Angel Quispe Huamán, hermano menor del dirigente, también reclamó justicia por lo sucedido. “Quiero pedir a las autoridades que investiguen el caso y si había tenido amenazas”, señaló a la misma emisora. También recordó que su hermano era muy conocido en Mazuko, Santa Rosa y otras comunidades de la provincia de Inambari.
“Puede ser que se trate de gente que está invadiendo zonas concesionadas o gente que está invadiendo áreas para minería ilegal. La hipótesis apunta a que son personas que están al margen de la ley y que están invadiendo lugares de concesiones agrícolas para la minería ilegal”, dijo el general Orlando Sánchez, jefe de la Región Policial de Madre de Dios, en una entrevista con la radio Madre de Dios.
El general Sánchez también señaló que la Fiscalía Supraprovincial Especializada en Derechos Humanos e Interculturalidad de Madre de Dios está a cargo del caso.
Mediante un comunicado, el Ministerio Público señaló que se ha iniciado una investigación preliminar por el presunto delito de homicidio calificado. La fiscal provincial Karina Torres Godoy, presente en el levantamiento del cuerpo de Quispe Huamán y a cargo de la investigación oficial, afirmó a Actualidad Ambiental: “El caso lo vamos a llevar nosotros porque se trataría del asesinato de un defensor más de la región de Madre de Dios”.

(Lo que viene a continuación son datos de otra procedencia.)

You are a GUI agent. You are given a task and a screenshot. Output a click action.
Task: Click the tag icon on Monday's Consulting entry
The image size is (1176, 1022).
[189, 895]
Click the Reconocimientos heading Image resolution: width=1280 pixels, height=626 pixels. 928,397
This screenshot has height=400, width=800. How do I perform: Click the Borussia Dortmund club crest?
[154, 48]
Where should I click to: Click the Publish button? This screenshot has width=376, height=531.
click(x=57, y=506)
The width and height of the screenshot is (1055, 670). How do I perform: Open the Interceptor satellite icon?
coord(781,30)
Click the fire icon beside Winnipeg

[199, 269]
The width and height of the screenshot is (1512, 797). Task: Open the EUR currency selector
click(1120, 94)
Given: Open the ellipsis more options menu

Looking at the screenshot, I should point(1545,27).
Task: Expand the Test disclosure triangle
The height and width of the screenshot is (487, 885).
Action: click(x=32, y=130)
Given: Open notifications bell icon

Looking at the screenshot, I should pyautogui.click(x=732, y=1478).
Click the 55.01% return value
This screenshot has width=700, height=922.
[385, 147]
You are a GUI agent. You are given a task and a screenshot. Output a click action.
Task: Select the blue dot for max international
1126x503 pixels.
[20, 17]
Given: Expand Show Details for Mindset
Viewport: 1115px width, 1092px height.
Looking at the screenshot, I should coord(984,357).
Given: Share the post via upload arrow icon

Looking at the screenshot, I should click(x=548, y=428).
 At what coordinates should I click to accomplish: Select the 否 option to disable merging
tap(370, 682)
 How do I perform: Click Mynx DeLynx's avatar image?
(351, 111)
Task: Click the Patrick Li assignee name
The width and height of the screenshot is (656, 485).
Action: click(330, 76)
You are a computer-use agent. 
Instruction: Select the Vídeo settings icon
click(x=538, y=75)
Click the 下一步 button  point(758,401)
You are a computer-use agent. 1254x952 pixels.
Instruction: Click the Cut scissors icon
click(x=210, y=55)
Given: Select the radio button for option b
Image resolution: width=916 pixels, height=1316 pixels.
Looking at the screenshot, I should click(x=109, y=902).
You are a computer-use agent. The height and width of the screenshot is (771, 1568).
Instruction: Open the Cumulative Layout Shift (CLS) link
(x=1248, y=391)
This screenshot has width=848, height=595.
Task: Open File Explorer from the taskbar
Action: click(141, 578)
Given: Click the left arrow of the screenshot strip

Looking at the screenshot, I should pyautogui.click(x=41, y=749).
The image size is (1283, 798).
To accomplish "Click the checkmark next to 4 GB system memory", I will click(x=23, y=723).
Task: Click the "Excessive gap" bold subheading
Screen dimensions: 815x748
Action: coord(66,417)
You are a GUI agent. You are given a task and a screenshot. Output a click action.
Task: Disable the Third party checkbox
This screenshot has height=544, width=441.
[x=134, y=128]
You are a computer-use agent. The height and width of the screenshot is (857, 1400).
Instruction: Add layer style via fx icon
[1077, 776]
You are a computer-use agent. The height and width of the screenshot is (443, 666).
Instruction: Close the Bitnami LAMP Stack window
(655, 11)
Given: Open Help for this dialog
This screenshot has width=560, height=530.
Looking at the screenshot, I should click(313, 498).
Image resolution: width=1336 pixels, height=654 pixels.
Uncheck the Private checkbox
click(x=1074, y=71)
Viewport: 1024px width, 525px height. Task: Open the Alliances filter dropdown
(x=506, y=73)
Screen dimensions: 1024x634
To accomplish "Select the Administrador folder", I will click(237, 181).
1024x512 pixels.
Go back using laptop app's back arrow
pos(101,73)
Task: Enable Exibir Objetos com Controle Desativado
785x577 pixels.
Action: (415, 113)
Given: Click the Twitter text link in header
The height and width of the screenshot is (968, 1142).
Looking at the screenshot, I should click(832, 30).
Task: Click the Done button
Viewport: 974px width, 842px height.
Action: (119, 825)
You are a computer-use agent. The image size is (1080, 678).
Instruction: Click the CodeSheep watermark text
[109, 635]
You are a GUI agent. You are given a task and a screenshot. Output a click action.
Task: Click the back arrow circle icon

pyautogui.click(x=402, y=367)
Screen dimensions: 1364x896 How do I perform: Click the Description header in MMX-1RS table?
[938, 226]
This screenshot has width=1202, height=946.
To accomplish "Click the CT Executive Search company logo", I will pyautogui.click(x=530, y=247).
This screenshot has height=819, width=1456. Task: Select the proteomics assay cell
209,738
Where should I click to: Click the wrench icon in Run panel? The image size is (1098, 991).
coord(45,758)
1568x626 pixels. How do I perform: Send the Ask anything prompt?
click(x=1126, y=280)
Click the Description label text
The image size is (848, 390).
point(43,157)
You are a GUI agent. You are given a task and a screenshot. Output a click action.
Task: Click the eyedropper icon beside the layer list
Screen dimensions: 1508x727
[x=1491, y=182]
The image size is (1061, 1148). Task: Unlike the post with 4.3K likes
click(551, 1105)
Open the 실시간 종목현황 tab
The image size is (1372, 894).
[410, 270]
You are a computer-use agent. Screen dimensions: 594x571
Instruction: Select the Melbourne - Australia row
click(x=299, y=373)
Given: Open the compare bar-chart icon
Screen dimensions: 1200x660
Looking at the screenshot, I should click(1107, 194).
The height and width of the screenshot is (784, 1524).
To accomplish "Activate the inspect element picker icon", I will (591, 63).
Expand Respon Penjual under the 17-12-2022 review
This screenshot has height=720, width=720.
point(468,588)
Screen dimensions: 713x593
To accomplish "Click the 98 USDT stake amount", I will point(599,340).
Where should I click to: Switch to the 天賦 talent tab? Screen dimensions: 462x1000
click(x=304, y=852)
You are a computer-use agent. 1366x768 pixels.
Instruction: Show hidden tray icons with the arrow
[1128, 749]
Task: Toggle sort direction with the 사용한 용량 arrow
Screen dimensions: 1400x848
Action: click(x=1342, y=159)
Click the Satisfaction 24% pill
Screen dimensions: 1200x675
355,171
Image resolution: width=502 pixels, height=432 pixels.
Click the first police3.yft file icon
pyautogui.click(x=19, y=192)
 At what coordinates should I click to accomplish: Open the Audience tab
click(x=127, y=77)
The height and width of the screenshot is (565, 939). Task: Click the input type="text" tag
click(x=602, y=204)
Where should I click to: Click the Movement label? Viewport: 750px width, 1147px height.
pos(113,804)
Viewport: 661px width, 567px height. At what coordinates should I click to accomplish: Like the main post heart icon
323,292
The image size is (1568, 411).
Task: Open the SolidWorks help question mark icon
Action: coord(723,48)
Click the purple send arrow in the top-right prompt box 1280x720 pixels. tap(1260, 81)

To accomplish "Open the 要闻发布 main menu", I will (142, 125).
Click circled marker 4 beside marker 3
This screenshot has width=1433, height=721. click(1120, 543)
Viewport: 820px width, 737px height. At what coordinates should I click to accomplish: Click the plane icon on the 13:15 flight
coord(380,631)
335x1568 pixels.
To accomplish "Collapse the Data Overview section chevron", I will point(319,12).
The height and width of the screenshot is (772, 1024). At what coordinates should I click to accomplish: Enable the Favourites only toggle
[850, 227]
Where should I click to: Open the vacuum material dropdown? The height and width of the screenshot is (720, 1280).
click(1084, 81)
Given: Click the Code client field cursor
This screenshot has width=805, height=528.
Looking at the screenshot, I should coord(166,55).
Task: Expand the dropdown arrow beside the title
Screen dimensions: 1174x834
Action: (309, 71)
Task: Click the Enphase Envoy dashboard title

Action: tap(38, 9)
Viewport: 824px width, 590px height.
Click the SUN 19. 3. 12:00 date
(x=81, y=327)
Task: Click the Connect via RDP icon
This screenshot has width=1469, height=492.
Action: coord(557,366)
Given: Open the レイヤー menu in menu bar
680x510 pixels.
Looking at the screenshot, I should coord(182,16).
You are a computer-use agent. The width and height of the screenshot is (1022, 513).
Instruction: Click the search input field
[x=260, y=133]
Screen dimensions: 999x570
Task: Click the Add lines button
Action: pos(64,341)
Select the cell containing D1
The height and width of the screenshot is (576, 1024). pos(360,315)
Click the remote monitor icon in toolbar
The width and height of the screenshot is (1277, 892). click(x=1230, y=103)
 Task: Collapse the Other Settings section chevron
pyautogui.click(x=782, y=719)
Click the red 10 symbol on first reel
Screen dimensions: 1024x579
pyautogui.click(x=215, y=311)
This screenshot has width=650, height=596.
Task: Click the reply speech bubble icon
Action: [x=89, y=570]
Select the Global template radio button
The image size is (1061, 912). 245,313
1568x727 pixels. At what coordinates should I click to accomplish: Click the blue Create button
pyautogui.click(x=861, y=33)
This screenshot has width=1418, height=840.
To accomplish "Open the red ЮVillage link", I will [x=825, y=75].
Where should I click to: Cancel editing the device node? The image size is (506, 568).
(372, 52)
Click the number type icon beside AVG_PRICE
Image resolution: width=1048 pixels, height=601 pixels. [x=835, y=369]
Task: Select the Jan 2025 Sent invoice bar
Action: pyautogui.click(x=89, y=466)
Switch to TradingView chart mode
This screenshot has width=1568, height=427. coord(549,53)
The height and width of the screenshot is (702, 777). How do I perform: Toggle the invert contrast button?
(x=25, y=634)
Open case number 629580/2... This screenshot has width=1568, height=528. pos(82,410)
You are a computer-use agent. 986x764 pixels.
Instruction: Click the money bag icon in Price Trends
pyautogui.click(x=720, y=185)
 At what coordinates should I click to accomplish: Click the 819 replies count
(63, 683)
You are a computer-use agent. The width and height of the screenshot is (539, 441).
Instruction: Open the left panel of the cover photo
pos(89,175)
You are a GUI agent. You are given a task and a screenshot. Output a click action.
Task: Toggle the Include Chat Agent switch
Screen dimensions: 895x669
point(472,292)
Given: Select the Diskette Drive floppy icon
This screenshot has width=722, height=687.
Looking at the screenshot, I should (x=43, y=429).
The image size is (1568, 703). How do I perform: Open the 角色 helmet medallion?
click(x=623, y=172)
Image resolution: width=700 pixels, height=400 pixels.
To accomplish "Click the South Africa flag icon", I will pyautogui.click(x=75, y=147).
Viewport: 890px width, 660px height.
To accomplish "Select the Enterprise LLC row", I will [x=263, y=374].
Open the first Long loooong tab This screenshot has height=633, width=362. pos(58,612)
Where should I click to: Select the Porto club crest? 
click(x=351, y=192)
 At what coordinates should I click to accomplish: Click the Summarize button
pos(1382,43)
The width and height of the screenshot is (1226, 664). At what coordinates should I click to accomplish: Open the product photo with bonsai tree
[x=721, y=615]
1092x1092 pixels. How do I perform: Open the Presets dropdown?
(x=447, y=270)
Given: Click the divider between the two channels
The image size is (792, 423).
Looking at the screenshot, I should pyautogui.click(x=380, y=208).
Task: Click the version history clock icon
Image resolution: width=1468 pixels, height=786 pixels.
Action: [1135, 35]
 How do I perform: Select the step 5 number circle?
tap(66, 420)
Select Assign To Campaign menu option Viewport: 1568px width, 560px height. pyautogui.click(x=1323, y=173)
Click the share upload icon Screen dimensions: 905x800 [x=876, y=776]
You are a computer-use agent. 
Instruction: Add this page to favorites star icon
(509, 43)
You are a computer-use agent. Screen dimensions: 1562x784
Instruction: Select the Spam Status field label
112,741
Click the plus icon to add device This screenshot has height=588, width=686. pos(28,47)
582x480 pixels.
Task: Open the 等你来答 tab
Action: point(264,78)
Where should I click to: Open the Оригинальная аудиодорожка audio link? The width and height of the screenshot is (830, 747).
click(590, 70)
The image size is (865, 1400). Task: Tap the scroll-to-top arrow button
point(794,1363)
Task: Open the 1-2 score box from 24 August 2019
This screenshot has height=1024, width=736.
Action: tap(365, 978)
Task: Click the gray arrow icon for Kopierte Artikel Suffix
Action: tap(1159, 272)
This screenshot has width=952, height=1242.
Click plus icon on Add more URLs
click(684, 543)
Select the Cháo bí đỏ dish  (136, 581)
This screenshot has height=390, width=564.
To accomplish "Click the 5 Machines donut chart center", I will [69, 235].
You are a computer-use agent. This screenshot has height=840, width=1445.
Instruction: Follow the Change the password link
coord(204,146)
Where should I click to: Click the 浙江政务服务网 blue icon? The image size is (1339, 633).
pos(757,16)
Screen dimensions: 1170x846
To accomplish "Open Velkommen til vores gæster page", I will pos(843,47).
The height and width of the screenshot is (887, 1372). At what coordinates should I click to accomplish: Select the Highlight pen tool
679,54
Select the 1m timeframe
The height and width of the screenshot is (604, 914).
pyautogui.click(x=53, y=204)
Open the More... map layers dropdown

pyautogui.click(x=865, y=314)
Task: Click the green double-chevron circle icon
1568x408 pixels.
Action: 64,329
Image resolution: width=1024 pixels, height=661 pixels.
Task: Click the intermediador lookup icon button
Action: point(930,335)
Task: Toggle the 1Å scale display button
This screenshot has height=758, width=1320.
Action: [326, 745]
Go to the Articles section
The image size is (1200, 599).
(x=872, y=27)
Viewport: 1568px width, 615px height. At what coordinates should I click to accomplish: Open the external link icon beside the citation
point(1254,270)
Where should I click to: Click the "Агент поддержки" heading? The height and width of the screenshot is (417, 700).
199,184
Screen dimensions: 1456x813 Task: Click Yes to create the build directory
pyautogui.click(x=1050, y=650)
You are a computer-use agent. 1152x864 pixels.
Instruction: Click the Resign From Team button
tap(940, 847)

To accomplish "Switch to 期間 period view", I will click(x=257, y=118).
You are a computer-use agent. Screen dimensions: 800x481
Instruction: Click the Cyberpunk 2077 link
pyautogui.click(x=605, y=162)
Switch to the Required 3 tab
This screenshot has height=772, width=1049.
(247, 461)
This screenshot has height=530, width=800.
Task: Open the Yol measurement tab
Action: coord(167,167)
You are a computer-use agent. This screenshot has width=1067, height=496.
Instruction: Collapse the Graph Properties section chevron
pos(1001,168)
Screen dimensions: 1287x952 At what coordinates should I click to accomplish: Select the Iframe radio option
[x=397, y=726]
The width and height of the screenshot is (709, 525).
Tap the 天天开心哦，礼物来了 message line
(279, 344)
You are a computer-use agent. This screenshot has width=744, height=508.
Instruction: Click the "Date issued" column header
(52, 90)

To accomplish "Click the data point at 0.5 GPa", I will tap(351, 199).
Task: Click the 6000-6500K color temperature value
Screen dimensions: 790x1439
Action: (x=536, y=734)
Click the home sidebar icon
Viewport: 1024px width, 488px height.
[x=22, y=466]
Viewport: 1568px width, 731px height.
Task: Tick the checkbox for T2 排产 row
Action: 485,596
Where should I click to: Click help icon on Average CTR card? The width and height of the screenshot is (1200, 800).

La Defensoría del Pueblo también se pronunció sobre el caso. A través de sus redes sociales, condenó el asesinato del defensor ambiental y exhortó a la fiscalía a “continuar con las diligencias con celeridad y a activar todos los protocolos pertinentes para esclarecer los hechos, identificar a los responsables y brindar apoyo a su familia mediante la Unidad de Asistencia a Víctimas y Testigos”.

La Defensoría también instó al Ministerio de Justicia y Derechos Humanos y al Ministerio de la Mujer y Poblaciones Vulnerables a articular acciones de protección y apoyo integral para la familia, incluyendo la asistencia económica por orfandad.
De acuerdo con la Coordinadora Nacional de Derechos Humanos (CNDDHH), entre 2000 y 2024, ocurrieron 14 asesinatos en Madre de Dios, cinco de ellos, en la provincia de Inambari. La muerte del dirigente Quispe Huamán se suma a esta lista de una región convulsionada por la presencia de la minería ilegal y otras actividades ilícitas que mantienen bajo presión a la población.